Michelle Melles describes her new film Drunk On Too Much Life as a love letter to her daughter. In watching this film this exact type of intimacy is clear. The documentary closely follows the impressive journey of Corrina (Melle’s daughter) and her family as they find ways to understand Corrina’s experiences. It’s a journey filled with hope and hardship. Drunk on Too Much Life offers a new perspective on how society views mental illness.
The film begins with Corrina speaking about her childhood, reflecting on her experiences of bullying throughout her adolescence, and explaining how it felt when she went into her first psychosis. Poignant images of brain scans and animals flicker across the screen eliciting an insight into what Corrina’s internal experiences are like. Continuously throughout the film, Corrina reads her poetry as rapid and striking flashes of images break over the screen revealing a very personal side of her. The combination of images, music and Corrina’s words adds profundity and a deeply emotional aspect to the film.
Corrina details all the medications she must take with personal knowledge of each one’s use. She tells her father how she wishes to be on the least amount possible. As she explains the needs of each pill and her relationship with them, the weight of the story deepens. Corrina’s descriptions convey a sense that there is more to the pills, more to her story and more to the mental health system. The film communicates that the medical side to mental health recovery is limited and perhaps restrictive.
As the film progresses Corrina’s poetry continues to be read and becomes continuously darker. Her poetic words paint a stark and heart-wrenching picture of her thoughts. Corrina becomes increasingly more vulnerable and intimate as she navigates her wavering recovery.
She reaches breakthroughs in artistic forms as she sings with her father while he plays guitar, and makes poetry.
The film displays how recovery is not a linear path as Corrina struggles to find stability. She is admitted to the hospital numerous times and throughout these visits has both moments of joy and connectivity but also of extreme despondence.
The film and Corrina’s journey seizes the heart and the eye, as the artistic visuals add much life to the film. The flashing colors and confusing visuals convey a sense of what Corrina and other people living with extra mental challenges may feel or see. Corrina’s poetic words add a crucial intensity to the film and demand a new way of perceiving people living with what the medical world declares an “illness”.
Corrina always hugged a tree when she left the hospital and Melles captures stunning shots of thick tree roots along Vancouver Island and swaying branches in the sky. The feelings of strength and rejuvenation that were important for the family are clear.

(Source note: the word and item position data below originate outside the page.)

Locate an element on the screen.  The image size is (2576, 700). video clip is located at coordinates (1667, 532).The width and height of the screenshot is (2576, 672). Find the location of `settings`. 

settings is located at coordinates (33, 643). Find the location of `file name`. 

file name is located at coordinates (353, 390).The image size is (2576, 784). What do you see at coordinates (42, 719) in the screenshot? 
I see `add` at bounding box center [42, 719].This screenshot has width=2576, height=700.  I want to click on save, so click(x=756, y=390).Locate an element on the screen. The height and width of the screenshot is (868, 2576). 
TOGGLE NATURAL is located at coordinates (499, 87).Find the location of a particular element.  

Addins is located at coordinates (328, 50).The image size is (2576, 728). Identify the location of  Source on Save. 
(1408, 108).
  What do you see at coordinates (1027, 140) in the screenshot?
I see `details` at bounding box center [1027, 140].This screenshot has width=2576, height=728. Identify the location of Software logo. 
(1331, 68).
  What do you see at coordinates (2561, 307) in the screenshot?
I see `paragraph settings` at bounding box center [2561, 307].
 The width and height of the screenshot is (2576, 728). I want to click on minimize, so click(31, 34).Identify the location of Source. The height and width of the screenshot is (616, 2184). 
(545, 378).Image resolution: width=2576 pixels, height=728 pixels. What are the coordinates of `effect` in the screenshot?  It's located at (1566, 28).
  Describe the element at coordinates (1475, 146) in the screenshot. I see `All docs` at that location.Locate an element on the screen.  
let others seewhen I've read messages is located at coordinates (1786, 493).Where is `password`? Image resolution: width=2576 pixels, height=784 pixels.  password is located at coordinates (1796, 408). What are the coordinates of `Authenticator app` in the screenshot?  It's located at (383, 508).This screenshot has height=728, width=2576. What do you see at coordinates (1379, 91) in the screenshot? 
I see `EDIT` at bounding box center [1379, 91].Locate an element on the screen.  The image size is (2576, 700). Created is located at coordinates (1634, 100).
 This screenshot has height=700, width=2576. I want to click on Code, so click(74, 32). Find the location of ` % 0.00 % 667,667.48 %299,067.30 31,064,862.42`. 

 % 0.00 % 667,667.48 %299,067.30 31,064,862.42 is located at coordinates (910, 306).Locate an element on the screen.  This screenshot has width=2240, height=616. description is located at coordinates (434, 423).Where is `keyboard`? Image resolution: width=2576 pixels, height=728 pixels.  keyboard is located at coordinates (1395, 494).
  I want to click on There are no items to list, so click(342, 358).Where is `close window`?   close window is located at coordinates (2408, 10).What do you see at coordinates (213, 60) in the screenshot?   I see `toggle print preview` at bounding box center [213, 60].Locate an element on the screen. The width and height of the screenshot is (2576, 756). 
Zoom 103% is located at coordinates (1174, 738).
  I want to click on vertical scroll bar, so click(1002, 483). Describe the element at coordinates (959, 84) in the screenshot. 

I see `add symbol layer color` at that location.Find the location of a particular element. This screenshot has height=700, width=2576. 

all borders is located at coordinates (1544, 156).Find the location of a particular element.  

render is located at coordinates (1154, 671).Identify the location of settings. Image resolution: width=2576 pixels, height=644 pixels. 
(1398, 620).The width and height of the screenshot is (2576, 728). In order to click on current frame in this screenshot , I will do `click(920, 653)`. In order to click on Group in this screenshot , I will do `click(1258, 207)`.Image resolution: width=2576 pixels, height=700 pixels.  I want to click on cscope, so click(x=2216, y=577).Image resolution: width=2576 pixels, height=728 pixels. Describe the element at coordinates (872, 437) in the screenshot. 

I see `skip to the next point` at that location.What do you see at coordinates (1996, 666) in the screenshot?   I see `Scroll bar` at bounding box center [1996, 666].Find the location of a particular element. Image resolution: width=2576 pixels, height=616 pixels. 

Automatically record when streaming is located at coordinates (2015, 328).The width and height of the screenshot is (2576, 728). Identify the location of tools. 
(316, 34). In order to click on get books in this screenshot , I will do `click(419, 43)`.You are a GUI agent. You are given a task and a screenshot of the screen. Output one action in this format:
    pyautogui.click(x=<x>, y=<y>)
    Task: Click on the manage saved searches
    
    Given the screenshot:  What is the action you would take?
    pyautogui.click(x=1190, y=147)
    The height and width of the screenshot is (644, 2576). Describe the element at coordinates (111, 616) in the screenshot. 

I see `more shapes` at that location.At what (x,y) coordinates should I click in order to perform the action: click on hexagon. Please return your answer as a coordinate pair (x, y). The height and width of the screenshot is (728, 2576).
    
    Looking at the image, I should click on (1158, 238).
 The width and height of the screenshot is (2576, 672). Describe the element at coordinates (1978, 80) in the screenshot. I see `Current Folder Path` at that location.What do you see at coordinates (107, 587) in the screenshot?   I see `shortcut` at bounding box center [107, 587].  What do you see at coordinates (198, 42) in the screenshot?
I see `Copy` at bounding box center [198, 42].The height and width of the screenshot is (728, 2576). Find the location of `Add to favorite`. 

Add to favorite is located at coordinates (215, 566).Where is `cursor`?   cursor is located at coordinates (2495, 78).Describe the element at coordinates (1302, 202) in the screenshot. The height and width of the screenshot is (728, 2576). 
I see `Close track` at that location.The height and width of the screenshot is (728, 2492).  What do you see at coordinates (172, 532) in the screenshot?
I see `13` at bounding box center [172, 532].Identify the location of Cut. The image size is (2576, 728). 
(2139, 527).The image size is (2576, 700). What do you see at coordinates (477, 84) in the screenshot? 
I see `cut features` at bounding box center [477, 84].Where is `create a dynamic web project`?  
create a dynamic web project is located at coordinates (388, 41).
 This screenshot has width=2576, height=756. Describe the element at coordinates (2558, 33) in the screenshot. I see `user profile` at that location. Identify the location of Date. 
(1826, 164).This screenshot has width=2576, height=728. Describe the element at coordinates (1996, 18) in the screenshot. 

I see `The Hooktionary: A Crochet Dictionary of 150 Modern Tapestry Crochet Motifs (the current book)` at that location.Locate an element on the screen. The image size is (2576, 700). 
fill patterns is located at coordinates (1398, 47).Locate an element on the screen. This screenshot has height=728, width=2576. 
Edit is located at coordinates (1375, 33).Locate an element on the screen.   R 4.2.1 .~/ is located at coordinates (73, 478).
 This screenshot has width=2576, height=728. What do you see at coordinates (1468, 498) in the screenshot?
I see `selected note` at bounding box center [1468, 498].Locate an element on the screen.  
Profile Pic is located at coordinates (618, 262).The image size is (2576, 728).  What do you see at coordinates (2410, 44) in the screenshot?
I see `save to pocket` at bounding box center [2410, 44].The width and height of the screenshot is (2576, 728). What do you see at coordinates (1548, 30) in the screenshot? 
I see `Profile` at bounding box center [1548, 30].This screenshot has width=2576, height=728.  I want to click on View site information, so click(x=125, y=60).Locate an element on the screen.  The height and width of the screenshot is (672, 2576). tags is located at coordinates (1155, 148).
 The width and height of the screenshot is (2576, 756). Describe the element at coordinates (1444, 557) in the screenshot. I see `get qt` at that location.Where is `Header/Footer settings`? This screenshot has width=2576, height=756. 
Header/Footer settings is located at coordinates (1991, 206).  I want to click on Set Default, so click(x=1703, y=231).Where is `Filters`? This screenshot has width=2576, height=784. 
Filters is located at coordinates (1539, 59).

As the medical world and system continuously seem to only provide a certain level of understanding and help, Melles family searches elsewhere. Dr. Cabor Maté suggests finding meaning within her psychosis and from this point on Corrina finds a new approach towards battling her thoughts. The terms superpower and human experience become more relevant. The family begins to lean away from the term “mental illness”, and finds something to better represent their daughter’s experiences that are beautiful and powerful.
The film reveals the extent to which the medical world is truly valuable and we learn to embrace all parts of ourselves as Corrina has so bravely shown us possible. Melles’ film is an intimate and emotional journey of recovery that is consistently compelling and deeply thought-provoking.